Dataset Run Id Rule Name Link Id
ORACLE_DQUSER.NYSE_001 Tue Jan 16 00:00:00 GMT 2018 SQLG_VOLUME_001 ES~|2079300.0000
ORACLE_DQUSER.NYSE_001 Tue Jan 16 00:00:00 GMT 2018 SQLG_VOLUME_001 ESE~|252600.0000
ORACLE_DQUSER.NYSE_001 Tue Jan 16 00:00:00 GMT 2018 SQLG_VOLUME_001 ESL~|410200.0000

Prerequisites

The following table shows the available external storage options and the requirements for each.

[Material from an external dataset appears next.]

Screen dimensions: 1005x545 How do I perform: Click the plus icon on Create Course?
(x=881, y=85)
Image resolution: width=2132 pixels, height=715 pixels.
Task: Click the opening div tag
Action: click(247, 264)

Storage option Prerequisites
Amazon S3
  • An Amazon S3 connection.
  • Read and write access on your Amazon S3 bucket.
  • Minimum required bucket permissions...
    Copy
    {
        "Version": "YYYY-MM-DD",
        "Statement": [
            {
                "Sid": "VisualEditor0",
                "Effect": "Allow",
                "Action": [
                    "s3:ListStorageLensConfigurations",
                    "s3:ListAccessPointsForObjectLambda",
                    "s3:GetAccessPoint",
                    "s3:PutAccountPublicAccessBlock",
                    "s3:GetAccountPublicAccessBlock",
                    "s3:ListAllMyBuckets",
                    "s3:ListAccessPoints",
                    "s3:PutAccessPointPublicAccessBlock",
                    "s3:ListJobs",
                    "s3:PutStorageLensConfiguration",
                    "s3:ListMultiRegionAccessPoints",
                    "s3:CreateJob"
                ],
                "Resource": "*"
            },
            {
                "Sid": "VisualEditor1",
                "Effect": "Allow",
                "Action": "s3:*",
                "Resource": [
                    "arn:aws:s3:::YOURS3BUCKETNAME",
                    "arn:aws:s3:::YOURS3BUCKETNAME/*"
                ]
            }
        ]
    }
ADLS
  • An ADLS connection.
  • Read and write access on your ADLS bucket.
Azure Blob
  • An Azure Blob connection.
  • Read and write access on your Azure Blob bucket.

Steps

  1. From Explorer, connect to a data source.
  2. In the Scope Select, click Add Link Back to Source and assign a Link ID to a column.
  3. Finish setting up your DQ job, then click Save/Run.
  4. On the Config tab, click DQ Job.
  5. Select the Archive Breaks option.
  6. Select an external storage output option from the Archive Connection dropdown menu.
  7. Click Estimate Job.
  8. Click Run.
  9. When a record breaks, its metadata exports automatically to your external storage service.
  1. From Explorer, connect to a data source.
  2. Select a scanning method.
  3. In the Select Columns step, assign a Link ID to a column.
  4. In the lower left corner, click gear iconSettings.
  5. Under the Data Quality Job section, select the Archive Breaking Records option.
  6. From the Archive Breaking Records dropdown menu, select the external storage option to which break records will send.
  7. Click Save.
  8. Set up and run your DQ job.
  9. When a record breaks, its metadata exports automatically to your external storage service.

Important Ensure that a column is assigned as the Link ID for external break record archival to work properly.